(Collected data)

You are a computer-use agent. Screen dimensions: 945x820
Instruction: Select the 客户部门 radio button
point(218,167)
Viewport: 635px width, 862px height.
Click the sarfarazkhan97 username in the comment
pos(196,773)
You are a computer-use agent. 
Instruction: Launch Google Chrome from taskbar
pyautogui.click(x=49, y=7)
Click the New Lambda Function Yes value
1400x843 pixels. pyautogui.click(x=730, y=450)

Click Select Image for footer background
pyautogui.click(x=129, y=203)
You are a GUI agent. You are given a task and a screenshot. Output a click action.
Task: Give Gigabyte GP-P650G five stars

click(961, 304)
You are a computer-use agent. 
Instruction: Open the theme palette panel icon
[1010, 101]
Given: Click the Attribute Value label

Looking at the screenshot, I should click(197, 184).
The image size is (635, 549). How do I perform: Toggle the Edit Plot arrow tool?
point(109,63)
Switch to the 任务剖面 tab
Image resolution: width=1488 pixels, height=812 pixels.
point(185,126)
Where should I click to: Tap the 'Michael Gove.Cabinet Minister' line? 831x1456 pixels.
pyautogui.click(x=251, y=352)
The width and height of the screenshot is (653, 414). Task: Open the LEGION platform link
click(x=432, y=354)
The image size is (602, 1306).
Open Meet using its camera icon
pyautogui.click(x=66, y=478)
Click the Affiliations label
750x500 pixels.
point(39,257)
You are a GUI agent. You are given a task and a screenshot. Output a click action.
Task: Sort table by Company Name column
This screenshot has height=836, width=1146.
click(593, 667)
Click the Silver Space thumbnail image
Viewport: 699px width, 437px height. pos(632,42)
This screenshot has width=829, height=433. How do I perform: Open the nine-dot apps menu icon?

**What the exercise asks**
Could you restate every record above word for word?

**Response for this exercise**
You are a computer-use agent. Screen dimensions: 945x820
Instruction: Select the 客户部门 radio button
point(218,167)
Viewport: 635px width, 862px height.
Click the sarfarazkhan97 username in the comment
pos(196,773)
You are a computer-use agent. 
Instruction: Launch Google Chrome from taskbar
pyautogui.click(x=49, y=7)
Click the New Lambda Function Yes value
1400x843 pixels. pyautogui.click(x=730, y=450)

Click Select Image for footer background
pyautogui.click(x=129, y=203)
You are a GUI agent. You are given a task and a screenshot. Output a click action.
Task: Give Gigabyte GP-P650G five stars

click(961, 304)
You are a computer-use agent. 
Instruction: Open the theme palette panel icon
[1010, 101]
Given: Click the Attribute Value label

Looking at the screenshot, I should click(197, 184).
The image size is (635, 549). How do I perform: Toggle the Edit Plot arrow tool?
point(109,63)
Switch to the 任务剖面 tab
Image resolution: width=1488 pixels, height=812 pixels.
point(185,126)
Where should I click to: Tap the 'Michael Gove.Cabinet Minister' line? 831x1456 pixels.
pyautogui.click(x=251, y=352)
The width and height of the screenshot is (653, 414). Task: Open the LEGION platform link
click(x=432, y=354)
The image size is (602, 1306).
Open Meet using its camera icon
pyautogui.click(x=66, y=478)
Click the Affiliations label
750x500 pixels.
point(39,257)
You are a GUI agent. You are given a task and a screenshot. Output a click action.
Task: Sort table by Company Name column
This screenshot has height=836, width=1146.
click(593, 667)
Click the Silver Space thumbnail image
Viewport: 699px width, 437px height. pos(632,42)
This screenshot has width=829, height=433. How do I perform: Open the nine-dot apps menu icon?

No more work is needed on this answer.